Request-Scoped Filtering with ForMCPRequest

The Inventory.ForMCPRequest method in pkg/inventory/registry.go serves as the central routing mechanism that determines which capabilities are exposed for each MCP method. This method creates shallow copies of the inventory containing only relevant items:

// Simplified excerpt from ForMCPRequest (registry.go)
switch method {
case MCPMethodToolsCall:
    result.resourceTemplates, result.prompts = nil, nil
    if itemName != "" {
        result.tools = r.filterToolsByName(itemName)
    }
case MCPMethodPromptsGet:
    result.tools, result.resourceTemplates = nil, nil
    if itemName != "" {
        result.prompts = r.filterPromptsByName(itemName)
    }
case MCPMethodResourcesRead:
    // Keep only resource templates
    result.tools, result.prompts = nil, nil
    // Filter by URI pattern if needed
}

This filtering mechanism ensures that:

  • Security: Only the requested capability is exposed during a call
  • Performance: Unnecessary handlers are not registered for the current request scope
  • Flexibility: Feature flags and toolset filters apply consistently across all capability types

Summary

The MCP protocol handles tool execution, resources, and prompts through a unified inventory architecture in the GitHub MCP server:

  • Tools use lazy handler generation via ServerTool in pkg/inventory/server_tool.go, with execution flowing through tools/call requests filtered by ForMCPRequest
  • Resources provide read-only data access through ServerResourceTemplate in pkg/inventory/resources.go, using URI patterns that the MCP SDK resolves during resources/read operations
  • Prompts deliver guided workflows via ServerPrompt in pkg/inventory/prompts.go, returning structured conversation steps through prompts/get handlers
  • Request scoping ensures security and performance by filtering the inventory to only relevant capabilities for each MCP method via Inventory.ForMCPRequest in pkg/inventory/registry.go

Frequently Asked Questions

What is the difference between MCP tools and resources?
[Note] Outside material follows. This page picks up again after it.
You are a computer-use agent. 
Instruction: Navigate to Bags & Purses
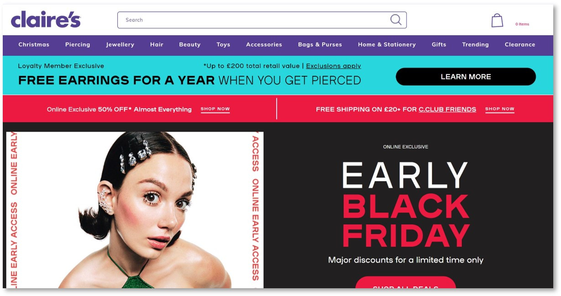tap(320, 45)
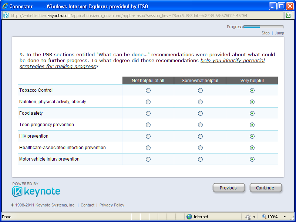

Tools are callable actions that can modify state or perform computations, accessed via tools/call and implemented using ServerTool with lazy handler generation. Resources are read-only data sources accessed via resources/read using URI templates, implemented via ServerResourceTemplate in pkg/inventory/resources.go. While tools execute business logic through handlers, resources return structured data based on URI pattern matching handled by the MCP SDK.

How does the GitHub MCP server filter capabilities for specific requests?

The server uses the ForMCPRequest method in pkg/inventory/registry.go to create request-scoped inventory views. This method switches on the MCP method name (such as MCPMethodToolsCall or MCPMethodResourcesRead) and returns a shallow copy of the inventory containing only the relevant capabilities. For single-item requests like tools/call, it further filters using filterToolsByName to isolate the specific tool being invoked.

Can MCP prompts execute tools directly?

No, MCP prompts do not execute tools directly. Instead, prompts defined in pkg/inventory/prompts.go return structured workflow guidance via mcp.PromptHandler functions. When a client calls prompts/get, the handler returns a mcp.GetPromptResult containing steps that suggest which tools to call and in what order. The actual tool execution happens separately through tools/call requests initiated by the client based on the prompt's guidance.

What is lazy handler generation in MCP tool execution?

Lazy handler generation is a performance optimization pattern used in pkg/inventory/server_tool.go where ServerTool stores a HandlerFunc rather than a concrete handler. This function accepts dependencies and returns an mcp.ToolHandler only when the tool is registered with the MCP server. This approach avoids creating heavy closures for every request and ensures handlers are instantiated with the correct dependency injection context during the registration phase in pkg/github/server.go.